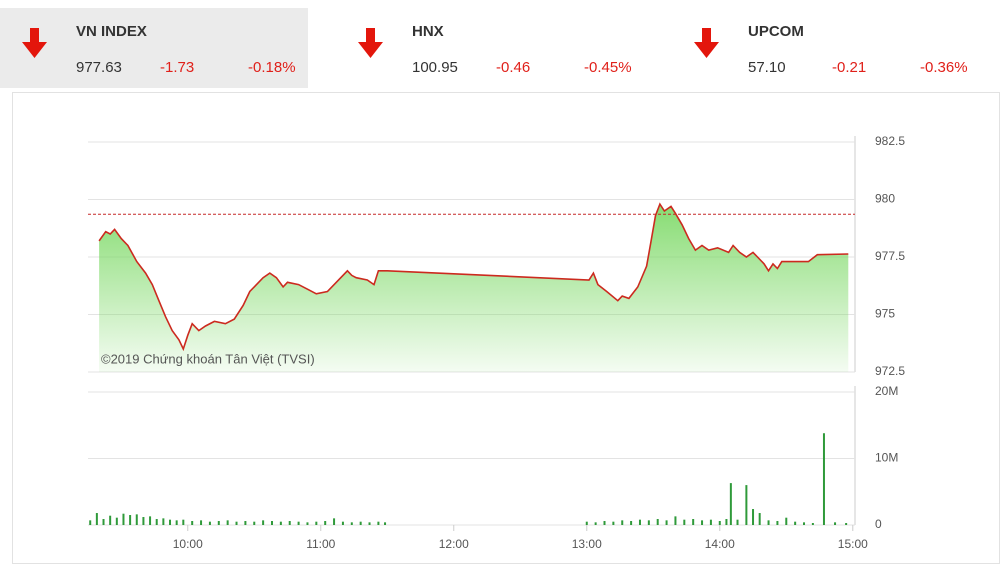  Describe the element at coordinates (178, 68) in the screenshot. I see `index-change: -1.73` at that location.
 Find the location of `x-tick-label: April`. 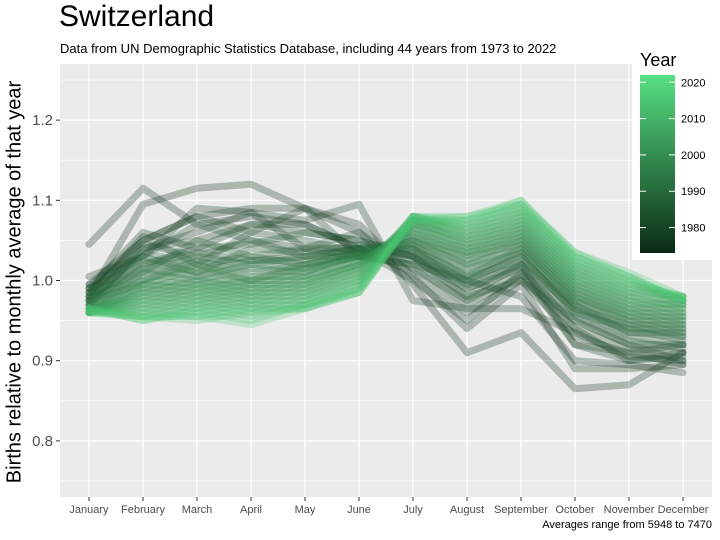

x-tick-label: April is located at coordinates (251, 510).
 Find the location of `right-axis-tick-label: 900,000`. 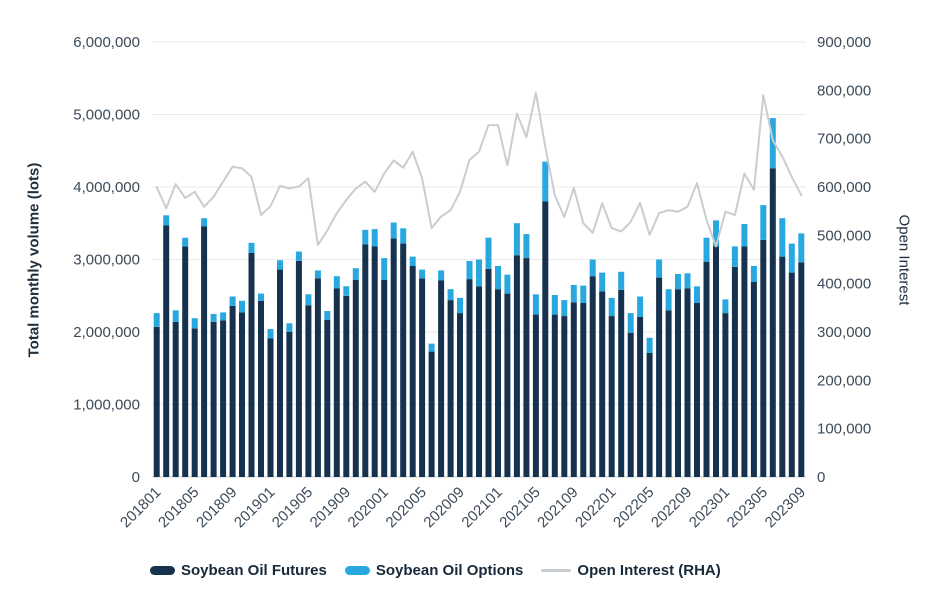

right-axis-tick-label: 900,000 is located at coordinates (844, 42).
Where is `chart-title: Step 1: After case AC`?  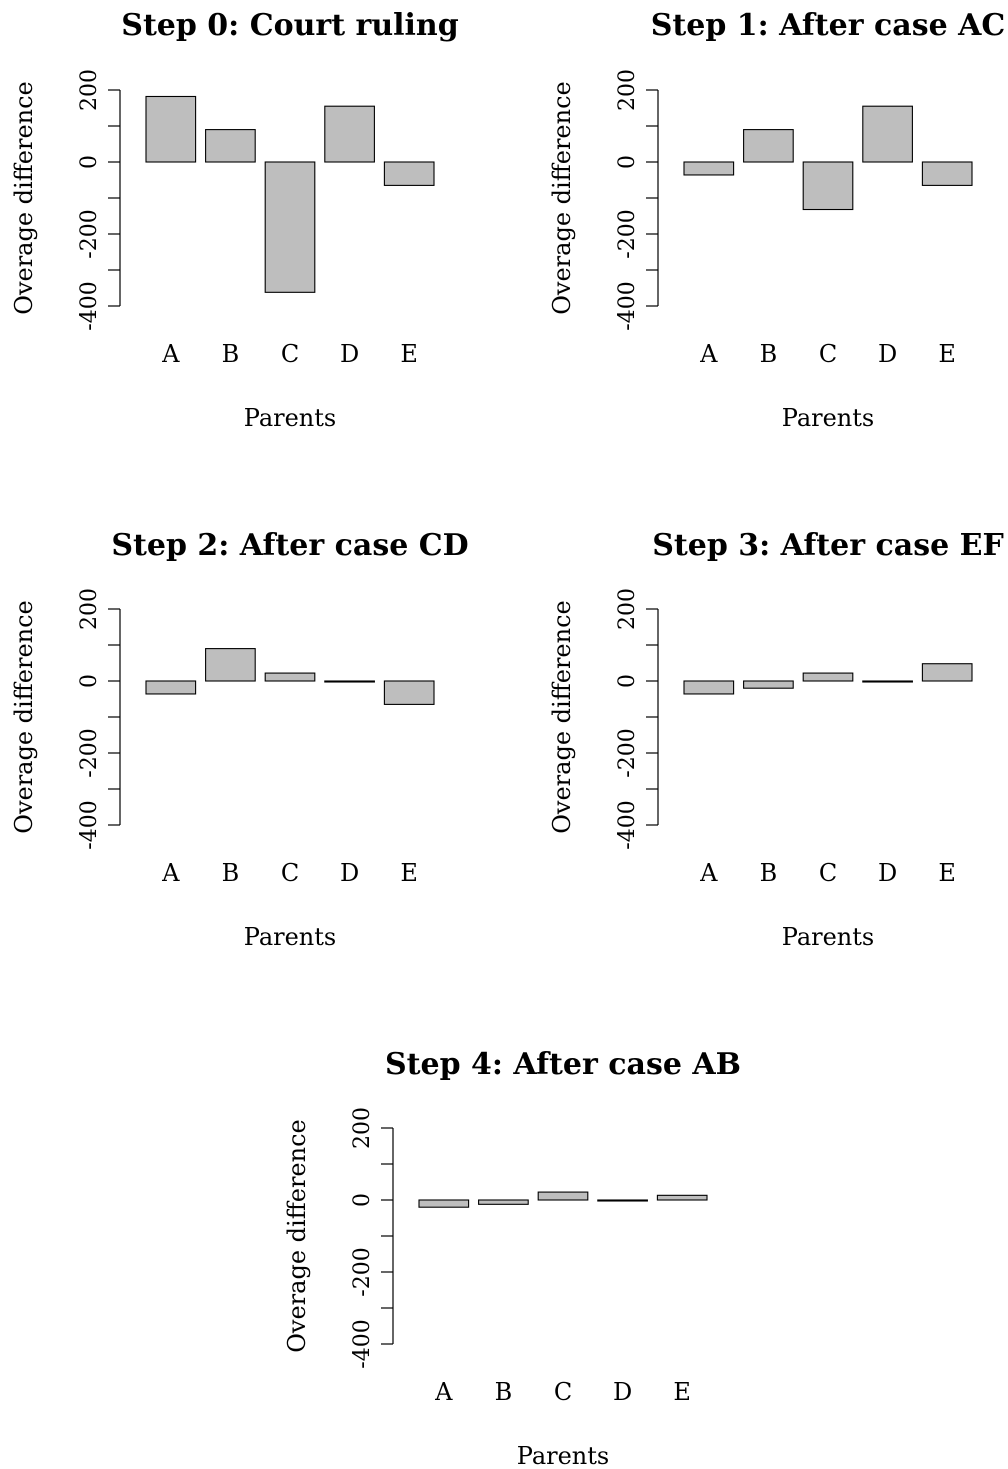
chart-title: Step 1: After case AC is located at coordinates (828, 26).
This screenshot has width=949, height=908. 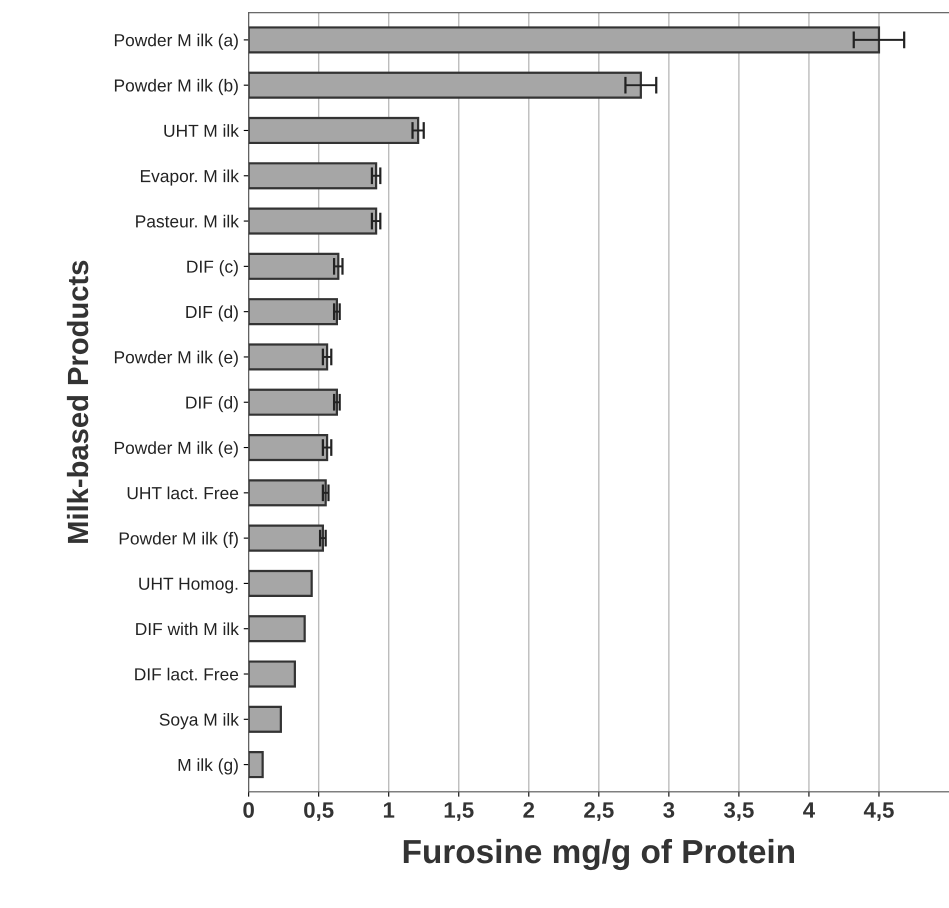 What do you see at coordinates (389, 810) in the screenshot?
I see `x-tick-label: 1` at bounding box center [389, 810].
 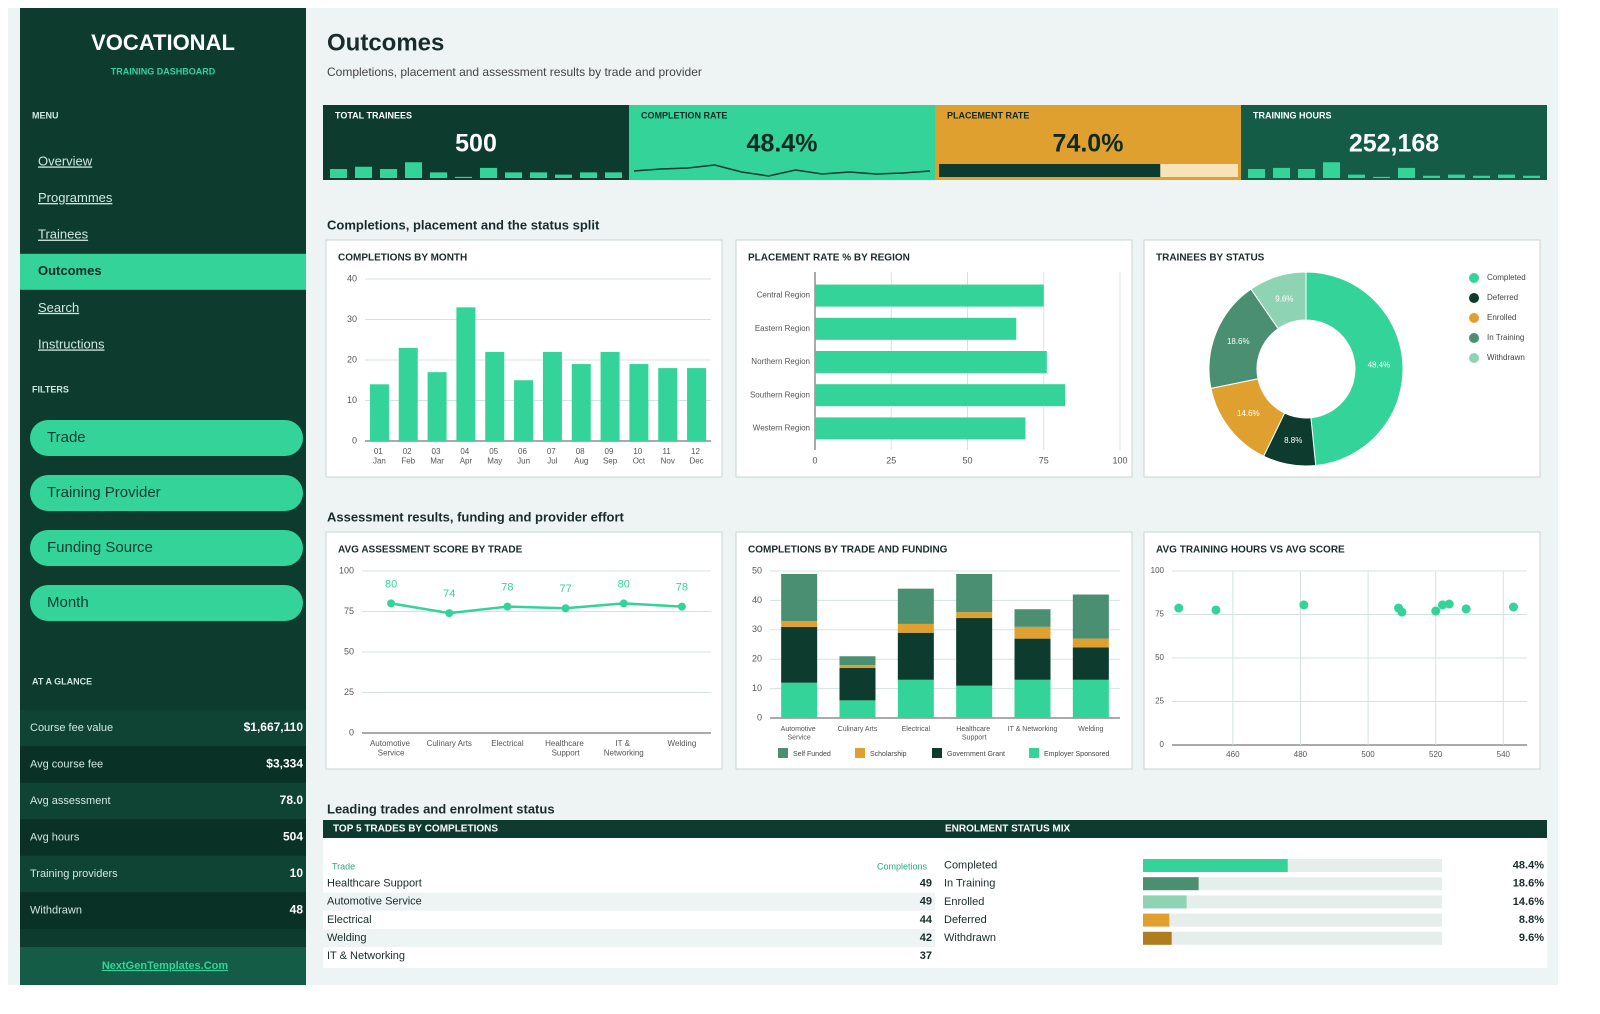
——————————
REQUIRED WORK:
Reproduce the lines word for word, starting at the first line and ending at the line that contains "chart-title: Step 1: After case AC is", with both ends included and the pictures left out.

RESPONSE TO THE TASK:
  Describe the element at coordinates (178, 68) in the screenshot. I see `index-change: -1.73` at that location.
 Find the location of `x-tick-label: April`. 

x-tick-label: April is located at coordinates (251, 510).
 Find the location of `right-axis-tick-label: 900,000`. 

right-axis-tick-label: 900,000 is located at coordinates (844, 42).
Where is `chart-title: Step 1: After case AC`?  
chart-title: Step 1: After case AC is located at coordinates (828, 26).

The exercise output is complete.